Dataset excerpts:
====

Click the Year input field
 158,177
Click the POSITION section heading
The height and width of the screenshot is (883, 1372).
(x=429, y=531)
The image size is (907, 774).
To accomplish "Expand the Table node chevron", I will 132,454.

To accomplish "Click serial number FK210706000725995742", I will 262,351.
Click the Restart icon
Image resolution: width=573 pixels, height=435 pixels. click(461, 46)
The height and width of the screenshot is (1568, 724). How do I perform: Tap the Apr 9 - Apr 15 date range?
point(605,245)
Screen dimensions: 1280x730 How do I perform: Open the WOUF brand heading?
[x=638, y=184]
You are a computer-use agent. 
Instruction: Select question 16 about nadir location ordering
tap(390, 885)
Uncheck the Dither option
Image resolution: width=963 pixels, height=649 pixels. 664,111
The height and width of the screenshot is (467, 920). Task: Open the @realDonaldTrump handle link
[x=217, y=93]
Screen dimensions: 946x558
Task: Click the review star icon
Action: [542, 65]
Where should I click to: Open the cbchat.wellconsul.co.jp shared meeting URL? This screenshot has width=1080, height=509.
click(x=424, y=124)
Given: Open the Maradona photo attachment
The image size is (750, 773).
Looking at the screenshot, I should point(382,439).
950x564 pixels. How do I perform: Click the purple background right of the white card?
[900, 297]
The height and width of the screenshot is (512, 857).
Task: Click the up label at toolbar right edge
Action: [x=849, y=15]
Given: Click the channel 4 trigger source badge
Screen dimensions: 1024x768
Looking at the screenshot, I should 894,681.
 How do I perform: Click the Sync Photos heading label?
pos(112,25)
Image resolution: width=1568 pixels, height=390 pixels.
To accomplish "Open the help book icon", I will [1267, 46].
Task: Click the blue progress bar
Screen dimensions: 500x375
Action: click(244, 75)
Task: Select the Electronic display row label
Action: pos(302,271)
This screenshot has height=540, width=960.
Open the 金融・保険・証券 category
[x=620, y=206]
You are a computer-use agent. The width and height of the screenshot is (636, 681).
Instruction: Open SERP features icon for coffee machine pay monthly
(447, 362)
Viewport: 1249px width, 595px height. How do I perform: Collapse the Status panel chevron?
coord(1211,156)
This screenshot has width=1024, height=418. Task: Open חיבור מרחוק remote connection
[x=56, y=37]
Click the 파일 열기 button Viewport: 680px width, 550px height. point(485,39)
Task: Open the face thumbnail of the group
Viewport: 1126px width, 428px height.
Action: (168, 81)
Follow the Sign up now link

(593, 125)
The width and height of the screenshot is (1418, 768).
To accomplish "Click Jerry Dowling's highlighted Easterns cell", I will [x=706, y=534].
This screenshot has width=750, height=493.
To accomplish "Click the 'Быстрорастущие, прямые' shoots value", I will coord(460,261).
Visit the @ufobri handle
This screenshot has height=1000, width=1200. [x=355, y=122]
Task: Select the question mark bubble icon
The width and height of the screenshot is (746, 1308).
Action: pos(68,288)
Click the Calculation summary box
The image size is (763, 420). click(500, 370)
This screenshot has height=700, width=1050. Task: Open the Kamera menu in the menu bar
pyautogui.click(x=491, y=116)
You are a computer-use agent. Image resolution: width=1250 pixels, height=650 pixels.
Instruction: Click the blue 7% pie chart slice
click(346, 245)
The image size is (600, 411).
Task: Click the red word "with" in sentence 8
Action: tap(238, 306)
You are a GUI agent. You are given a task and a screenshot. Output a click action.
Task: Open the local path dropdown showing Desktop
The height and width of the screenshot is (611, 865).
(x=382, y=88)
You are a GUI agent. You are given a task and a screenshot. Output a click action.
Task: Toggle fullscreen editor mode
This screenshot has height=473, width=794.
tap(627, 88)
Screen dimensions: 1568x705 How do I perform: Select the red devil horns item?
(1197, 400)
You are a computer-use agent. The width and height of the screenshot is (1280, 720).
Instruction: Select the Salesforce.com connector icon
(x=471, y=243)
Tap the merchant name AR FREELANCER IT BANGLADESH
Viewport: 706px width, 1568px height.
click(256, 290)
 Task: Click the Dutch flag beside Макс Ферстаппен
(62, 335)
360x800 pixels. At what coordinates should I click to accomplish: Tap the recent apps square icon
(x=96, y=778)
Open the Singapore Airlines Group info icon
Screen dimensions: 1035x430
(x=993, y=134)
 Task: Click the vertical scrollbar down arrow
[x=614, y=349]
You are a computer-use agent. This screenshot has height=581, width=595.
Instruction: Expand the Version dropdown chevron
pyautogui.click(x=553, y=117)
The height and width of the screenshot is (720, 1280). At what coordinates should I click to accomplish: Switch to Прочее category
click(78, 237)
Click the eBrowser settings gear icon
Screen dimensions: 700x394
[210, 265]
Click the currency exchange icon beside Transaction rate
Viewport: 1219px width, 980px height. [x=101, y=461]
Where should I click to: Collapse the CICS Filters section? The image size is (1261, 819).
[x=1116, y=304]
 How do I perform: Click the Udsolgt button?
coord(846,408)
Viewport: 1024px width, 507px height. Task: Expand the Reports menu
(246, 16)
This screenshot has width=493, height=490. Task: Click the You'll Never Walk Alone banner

====

Your answer must be an exact copy of all the entries.

Exercise output:
Click the Year input field
 158,177
Click the POSITION section heading
The height and width of the screenshot is (883, 1372).
(x=429, y=531)
The image size is (907, 774).
To accomplish "Expand the Table node chevron", I will 132,454.

To accomplish "Click serial number FK210706000725995742", I will 262,351.
Click the Restart icon
Image resolution: width=573 pixels, height=435 pixels. click(461, 46)
The height and width of the screenshot is (1568, 724). How do I perform: Tap the Apr 9 - Apr 15 date range?
point(605,245)
Screen dimensions: 1280x730 How do I perform: Open the WOUF brand heading?
[x=638, y=184]
You are a computer-use agent. 
Instruction: Select question 16 about nadir location ordering
tap(390, 885)
Uncheck the Dither option
Image resolution: width=963 pixels, height=649 pixels. 664,111
The height and width of the screenshot is (467, 920). Task: Open the @realDonaldTrump handle link
[x=217, y=93]
Screen dimensions: 946x558
Task: Click the review star icon
Action: [542, 65]
Where should I click to: Open the cbchat.wellconsul.co.jp shared meeting URL? This screenshot has width=1080, height=509.
click(x=424, y=124)
Given: Open the Maradona photo attachment
The image size is (750, 773).
Looking at the screenshot, I should point(382,439).
950x564 pixels. How do I perform: Click the purple background right of the white card?
[900, 297]
The height and width of the screenshot is (512, 857).
Task: Click the up label at toolbar right edge
Action: [x=849, y=15]
Given: Click the channel 4 trigger source badge
Screen dimensions: 1024x768
Looking at the screenshot, I should 894,681.
 How do I perform: Click the Sync Photos heading label?
pos(112,25)
Image resolution: width=1568 pixels, height=390 pixels.
To accomplish "Open the help book icon", I will [1267, 46].
Task: Click the blue progress bar
Screen dimensions: 500x375
Action: click(244, 75)
Task: Select the Electronic display row label
Action: pos(302,271)
This screenshot has height=540, width=960.
Open the 金融・保険・証券 category
[x=620, y=206]
You are a computer-use agent. The width and height of the screenshot is (636, 681).
Instruction: Open SERP features icon for coffee machine pay monthly
(447, 362)
Viewport: 1249px width, 595px height. How do I perform: Collapse the Status panel chevron?
coord(1211,156)
This screenshot has width=1024, height=418. Task: Open חיבור מרחוק remote connection
[x=56, y=37]
Click the 파일 열기 button Viewport: 680px width, 550px height. point(485,39)
Task: Open the face thumbnail of the group
Viewport: 1126px width, 428px height.
Action: (168, 81)
Follow the Sign up now link

(593, 125)
The width and height of the screenshot is (1418, 768).
To accomplish "Click Jerry Dowling's highlighted Easterns cell", I will [x=706, y=534].
This screenshot has width=750, height=493.
To accomplish "Click the 'Быстрорастущие, прямые' shoots value", I will coord(460,261).
Visit the @ufobri handle
This screenshot has height=1000, width=1200. [x=355, y=122]
Task: Select the question mark bubble icon
The width and height of the screenshot is (746, 1308).
Action: pos(68,288)
Click the Calculation summary box
The image size is (763, 420). click(500, 370)
This screenshot has height=700, width=1050. Task: Open the Kamera menu in the menu bar
pyautogui.click(x=491, y=116)
You are a computer-use agent. Image resolution: width=1250 pixels, height=650 pixels.
Instruction: Click the blue 7% pie chart slice
click(346, 245)
The image size is (600, 411).
Task: Click the red word "with" in sentence 8
Action: tap(238, 306)
You are a GUI agent. You are given a task and a screenshot. Output a click action.
Task: Open the local path dropdown showing Desktop
The height and width of the screenshot is (611, 865).
(x=382, y=88)
You are a GUI agent. You are given a task and a screenshot. Output a click action.
Task: Toggle fullscreen editor mode
This screenshot has height=473, width=794.
tap(627, 88)
Screen dimensions: 1568x705 How do I perform: Select the red devil horns item?
(1197, 400)
You are a computer-use agent. The width and height of the screenshot is (1280, 720).
Instruction: Select the Salesforce.com connector icon
(x=471, y=243)
Tap the merchant name AR FREELANCER IT BANGLADESH
Viewport: 706px width, 1568px height.
click(256, 290)
 Task: Click the Dutch flag beside Макс Ферстаппен
(62, 335)
360x800 pixels. At what coordinates should I click to accomplish: Tap the recent apps square icon
(x=96, y=778)
Open the Singapore Airlines Group info icon
Screen dimensions: 1035x430
(x=993, y=134)
 Task: Click the vertical scrollbar down arrow
[x=614, y=349]
You are a computer-use agent. This screenshot has height=581, width=595.
Instruction: Expand the Version dropdown chevron
pyautogui.click(x=553, y=117)
The height and width of the screenshot is (720, 1280). At what coordinates should I click to accomplish: Switch to Прочее category
click(78, 237)
Click the eBrowser settings gear icon
Screen dimensions: 700x394
[210, 265]
Click the currency exchange icon beside Transaction rate
Viewport: 1219px width, 980px height. [x=101, y=461]
Where should I click to: Collapse the CICS Filters section? The image size is (1261, 819).
[x=1116, y=304]
 How do I perform: Click the Udsolgt button?
coord(846,408)
Viewport: 1024px width, 507px height. Task: Expand the Reports menu
(246, 16)
This screenshot has width=493, height=490. Task: Click the You'll Never Walk Alone banner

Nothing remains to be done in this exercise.